*** DATA RECORDS Section Begins ***

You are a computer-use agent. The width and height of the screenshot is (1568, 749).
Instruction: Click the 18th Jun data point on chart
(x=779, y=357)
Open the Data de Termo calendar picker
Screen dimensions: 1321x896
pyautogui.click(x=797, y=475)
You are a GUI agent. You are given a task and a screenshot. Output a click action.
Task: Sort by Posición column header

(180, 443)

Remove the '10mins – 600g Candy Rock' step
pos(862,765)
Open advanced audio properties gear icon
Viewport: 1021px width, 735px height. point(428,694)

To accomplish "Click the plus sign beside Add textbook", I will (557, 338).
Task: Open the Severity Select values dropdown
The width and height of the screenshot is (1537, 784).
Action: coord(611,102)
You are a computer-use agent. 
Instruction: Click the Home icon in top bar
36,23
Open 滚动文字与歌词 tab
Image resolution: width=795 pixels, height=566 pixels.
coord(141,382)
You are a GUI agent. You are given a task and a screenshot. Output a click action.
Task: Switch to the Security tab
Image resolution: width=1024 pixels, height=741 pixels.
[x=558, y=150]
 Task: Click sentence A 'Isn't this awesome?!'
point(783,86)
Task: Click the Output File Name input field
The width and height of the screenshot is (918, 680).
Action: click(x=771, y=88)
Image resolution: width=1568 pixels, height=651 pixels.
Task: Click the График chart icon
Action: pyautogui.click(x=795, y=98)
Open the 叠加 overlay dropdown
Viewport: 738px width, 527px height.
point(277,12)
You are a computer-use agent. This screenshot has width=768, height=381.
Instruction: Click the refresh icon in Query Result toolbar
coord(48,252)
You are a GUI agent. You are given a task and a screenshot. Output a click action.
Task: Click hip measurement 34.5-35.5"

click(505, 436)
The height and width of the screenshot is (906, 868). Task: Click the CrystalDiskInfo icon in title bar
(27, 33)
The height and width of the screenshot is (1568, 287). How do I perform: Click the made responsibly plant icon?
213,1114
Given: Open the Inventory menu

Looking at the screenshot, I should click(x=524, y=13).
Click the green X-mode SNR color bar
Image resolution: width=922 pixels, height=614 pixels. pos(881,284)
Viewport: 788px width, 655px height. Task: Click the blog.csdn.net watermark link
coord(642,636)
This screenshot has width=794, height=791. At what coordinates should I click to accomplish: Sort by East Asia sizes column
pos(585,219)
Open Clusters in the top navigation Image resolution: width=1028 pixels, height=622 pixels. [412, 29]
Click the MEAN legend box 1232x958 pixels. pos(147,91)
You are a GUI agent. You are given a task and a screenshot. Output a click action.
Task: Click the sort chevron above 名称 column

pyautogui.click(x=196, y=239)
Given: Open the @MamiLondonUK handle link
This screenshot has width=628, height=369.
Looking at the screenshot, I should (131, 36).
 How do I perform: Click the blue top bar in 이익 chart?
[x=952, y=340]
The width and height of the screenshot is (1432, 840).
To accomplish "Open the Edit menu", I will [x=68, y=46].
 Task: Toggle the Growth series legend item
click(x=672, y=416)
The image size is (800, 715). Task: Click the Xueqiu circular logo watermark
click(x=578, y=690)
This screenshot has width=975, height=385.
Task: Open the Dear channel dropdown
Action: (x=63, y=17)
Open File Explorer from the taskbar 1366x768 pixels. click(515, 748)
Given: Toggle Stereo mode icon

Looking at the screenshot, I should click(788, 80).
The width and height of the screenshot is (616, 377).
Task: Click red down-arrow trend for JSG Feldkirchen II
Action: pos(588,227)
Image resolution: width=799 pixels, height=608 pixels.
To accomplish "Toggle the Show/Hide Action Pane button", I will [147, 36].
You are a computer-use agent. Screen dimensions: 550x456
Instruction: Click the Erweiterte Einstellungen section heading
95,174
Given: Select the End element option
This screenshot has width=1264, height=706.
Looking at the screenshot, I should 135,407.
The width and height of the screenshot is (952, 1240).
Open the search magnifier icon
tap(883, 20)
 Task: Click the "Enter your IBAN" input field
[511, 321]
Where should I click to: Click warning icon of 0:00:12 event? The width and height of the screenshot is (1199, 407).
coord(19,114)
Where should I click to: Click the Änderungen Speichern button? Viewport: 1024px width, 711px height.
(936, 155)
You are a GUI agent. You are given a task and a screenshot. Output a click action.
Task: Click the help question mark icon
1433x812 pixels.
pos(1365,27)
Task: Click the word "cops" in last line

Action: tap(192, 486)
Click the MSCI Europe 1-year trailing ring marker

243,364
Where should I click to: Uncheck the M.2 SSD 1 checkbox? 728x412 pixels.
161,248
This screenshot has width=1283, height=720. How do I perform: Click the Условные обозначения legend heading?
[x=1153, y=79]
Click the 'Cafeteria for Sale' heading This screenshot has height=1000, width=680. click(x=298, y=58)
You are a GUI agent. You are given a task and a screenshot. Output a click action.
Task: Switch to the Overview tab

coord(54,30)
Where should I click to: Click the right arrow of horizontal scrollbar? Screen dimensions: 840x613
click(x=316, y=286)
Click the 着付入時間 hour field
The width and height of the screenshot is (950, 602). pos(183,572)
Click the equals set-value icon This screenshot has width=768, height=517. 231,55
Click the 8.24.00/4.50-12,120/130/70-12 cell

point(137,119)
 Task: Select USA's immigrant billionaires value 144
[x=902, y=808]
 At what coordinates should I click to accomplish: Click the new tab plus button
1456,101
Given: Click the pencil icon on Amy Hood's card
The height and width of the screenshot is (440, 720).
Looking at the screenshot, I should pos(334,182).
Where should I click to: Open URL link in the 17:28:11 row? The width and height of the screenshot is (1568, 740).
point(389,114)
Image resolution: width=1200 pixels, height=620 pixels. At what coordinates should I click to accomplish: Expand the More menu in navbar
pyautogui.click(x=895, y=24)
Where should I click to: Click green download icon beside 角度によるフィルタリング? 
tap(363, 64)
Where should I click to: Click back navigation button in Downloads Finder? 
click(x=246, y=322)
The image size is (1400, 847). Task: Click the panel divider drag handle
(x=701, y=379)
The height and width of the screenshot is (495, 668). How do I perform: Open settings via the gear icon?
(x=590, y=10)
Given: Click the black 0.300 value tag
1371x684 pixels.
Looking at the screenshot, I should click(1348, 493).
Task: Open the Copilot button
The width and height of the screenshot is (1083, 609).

*** DATA RECORDS Section Ends ***

## TASK TO CARRY OUT
Where does the word "computer" appear in the listing above? Copy every line that holds it.

## TASK OUTPUT
You are a computer-use agent. The width and height of the screenshot is (1568, 749).
You are a computer-use agent. 
You are a computer-use agent. This screenshot has width=768, height=381.
You are a computer-use agent. Screen dimensions: 550x456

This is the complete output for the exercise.